At some point here, I might have to devote some of my copious free time to developing one of those models that you hear about in the news periodically where academics and/or consultants cherry-pick a bizarre suite of input data, crank it through a proprietary (i.e., “you wanna know how this works? Ante up the cash, my friend. Oh, and while you’re counting those bills, sign this confidentiality/noncompete agreement that means you can’t reveal to your clients, some of whom might be key decision makers deciding matters of global public health, war and peace, safety, investment, famine, likely appearance of dense clouds of locusts and other quasi-Biblical plagues, etc., how and why you’re advising them as you are”) black box, and harvest the resulting spit forecasting future political instability, sustainability, or monetary behavior (for one of a zillion examples, see [1]).
Among the many problems inherent in such models is the complete lack of any appropriate control or reference tools by which the actual utility of the proprietary black box can be judged. In other words, let’s say you’re CEO of a major global energy conglomerate—Royal Dutch Shell, say, or maybe Exxon Mobil. You’re contemplating major investments in East Durka-Durkastan, a notoriously difficult region where tourist’s kidneys are regularly harvested by local warlords to finance opium-poppy industrial farms that finance in turn the Royal Durka-Durka Family’s lifestyle, domestic police force, private jet fleet, and bail-out properties in Kensington, South Beach, and the Upper West Side. Back in the cube farm at your headquarters in Amsterdam or Houston you’ve got an alcoholic, unsanitary, and unsavory long-time employee who spends his days web-surfing and slurping vodka-laced diet sodas instead of doing any actual work. But every time you ask the guy what things will be like in 10 years in Myanmar, or Uzbekistan, or Durka-Durkastan, he jumps to the white board and gives you a detailed lecture on who is doing what when and why in those countries, and turns out to be spot-on correct every single damn time. If you are hiring, at great expense, the academic black-box people, you should, in theory, be purchasing more certainty in forecasting than you can get any time by wandering back to the cube farm with a paper bag holding an unopened bottle of Stoli. But there’s no real way to make the comparison. So you risk your employee’s internal organs only after paying the black-box people big dollars—and getting a Power Point presentation that, remarkably, looks exactly like your Stoli guy’s white board work.

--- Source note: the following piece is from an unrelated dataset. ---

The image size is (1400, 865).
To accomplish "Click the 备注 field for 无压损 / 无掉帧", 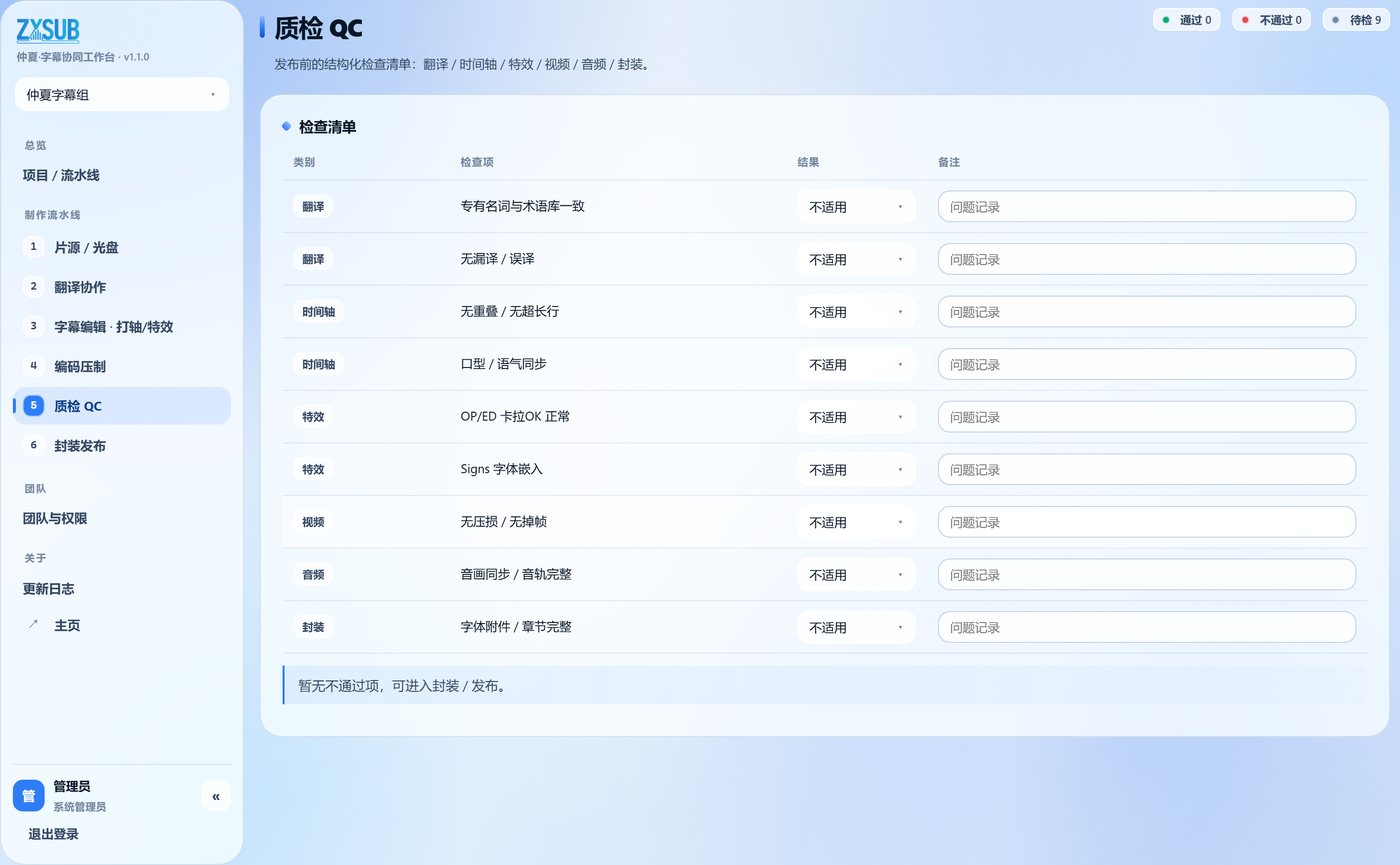I will (x=1146, y=522).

Anyway. I’m not really sure how I got to wandering down the path represented by the above paragraphs. Or why I dragged you along with me. However, I can say this. It’s been a bizarre, and none-too-appetizing week here in Cancer Land (copyright, trademark).
One day I woke up to find my face and neck splotched in blood. This was somewhat frightening, although the doctors have repeatedly warned me that my throat is basically wrecked and will be inflamed and bloody for the rest of my life. But the copious fresh blood pouring from my tracheostomy tubing and throat was orders-of-magnitude over and above what seemed acceptable. Still, given the docs’ insistence that I will bleed sort of forever, I didn’t panic. Instead, I opened up a brand new fresh set of tracheostomy hardware and installed it. Within hours the massive blood-letting started to recede. By the next day, I was back to “normal” levels of gore, with pink-tinged phlegm and occasional expulsion of clotted red slime (I hope I’m not making you too uncomfortable here. I think it’s important that anyone reading this blog who might in the future have to deal with savage cancers like mine have some basis for anticipating outcomes). I have no idea why pulling the old PVC tubing (for that is what the tracheostomy hardware is) fixed the problem. But I’m a degreed empiricist, for crap’s sake. So I simply took the result as reality lacking a theoretical foundation.
Disturbingly, a few days later, the bleeding returned. The trach hardware is expensive, and I wanted to start exploring what the hell is happening in my throat when I’m bleeding like an Easter lamb slaughtered with a lockblade across the neck. So this time I yanked the tracheostomy tubing and washed it thoroughly. When I pulled it, it wasn’t particularly bad looking. No mass of microbial slime, no obvious source of pathology, no sharp edges. It cleaned up nicely. And, when it was re-inserted, the heavy bleeding wound down, back to “normal” in 8 or 10 hours.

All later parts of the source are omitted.